(Article)
..........
See [sharding README](./tests/sharding/README.md) for sharding logic testing.

## Features

1. Session mode.
2. Transaction mode.
3. `COPY` protocol support.
4. Query cancellation.
5. Round-robin load balancing of replicas.
6. Banlist & failover.
7. Sharding!
8. Explicit query routing to primary or replicas.

### Session mode
Each client owns its own server for the duration of the session. Commands like `SET` are allowed.
This is identical to PgBouncer session mode.

### Transaction mode
The connection is attached to the server for the duration of the transaction. `SET` will pollute the connection,
but `SET LOCAL` works great. Identical to PgBouncer transaction mode.

### COPY protocol
That one isn't particularly special, but good to mention that you can `COPY` data in and from the server
using this pooler.

### Query cancellation
Okay, this is just basic stuff, but we support cancelling queries. If you know the Postgres protocol,
this might be relevant given than this is a transactional pooler but if you're new to Pg, don't worry about it, it works.

### Round-robin load balancing
This is the novel part. PgBouncer doesn't support it and suggests we use DNS or a TCP proxy instead.
We prefer to have everything as part of one package; arguably, it's easier to understand and optimize.
This pooler will round-robin between multiple replicas keeping load reasonably even. If the primary is in
the pool as well, it'll be treated as a replica for read-only queries.

### Banlist & failover
This is where it gets even more interesting. If we fail to connect to one of the replicas or it fails a health check,
we add it to a ban list. No more new transactions will be served by that replica for, in our case, 60 seconds. This
gives it the opportunity to recover while clients are happily served by the remaining replicas.
..........
(Data provided)
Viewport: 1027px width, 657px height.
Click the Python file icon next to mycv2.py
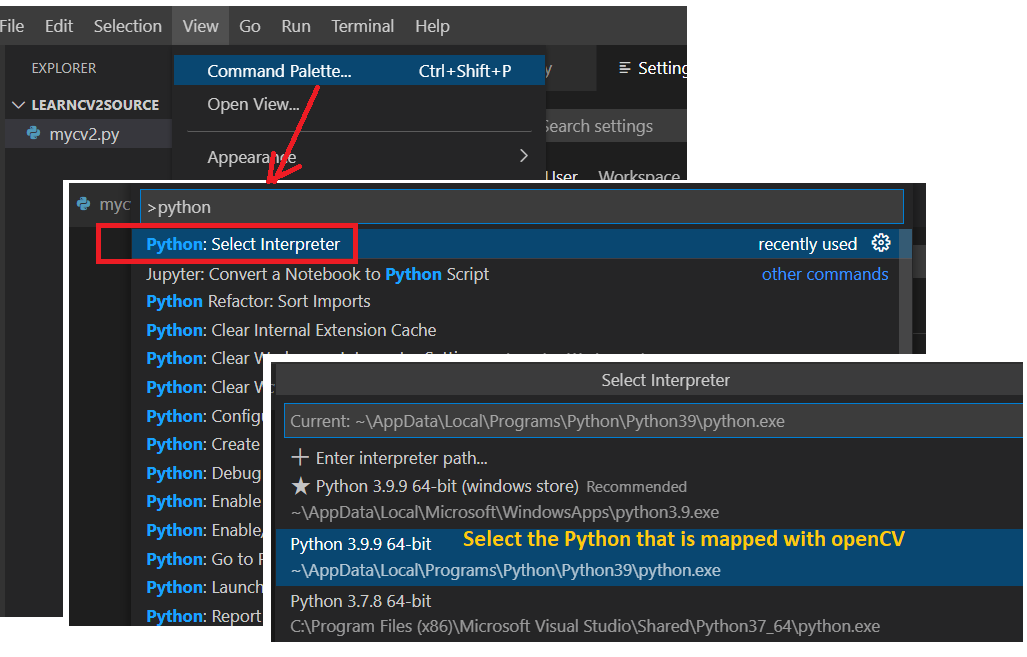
..........
(Direction)
Write what follows the last sentence of the Postgres connection pooler README above, keeping its style.

(Answer for the task)
This decreases error rates substantially! Worth noting here that on busy systems, if the replicas are running too hot,
failing over could bring even more load and tip over the remaining healthy-ish replicas. In this case, a decision should be made:
either lose 1/x of your traffic or risk losing it all eventually. Ideally you overprovision your system, so you don't necessarily need
to make this choice :-).

### Sharding
We're implemeting Postgres' `PARTITION BY HASH` sharding function for `BIGINT` fields. This works well for tables that use `BIGSERIAL` primary key which I think is common enough these days. We can also add many more functions here, but this is a good start. See `src/sharding.rs` and `tests/sharding/partition_hash_test_setup.sql` for more details on the implementation.

The biggest advantage of using this sharding function is that anyone can shard the dataset using Postgres partitions
while also access it for both reads and writes using this pooler. No custom obscure sharding function is needed and database sharding can be done entirely in Postgres.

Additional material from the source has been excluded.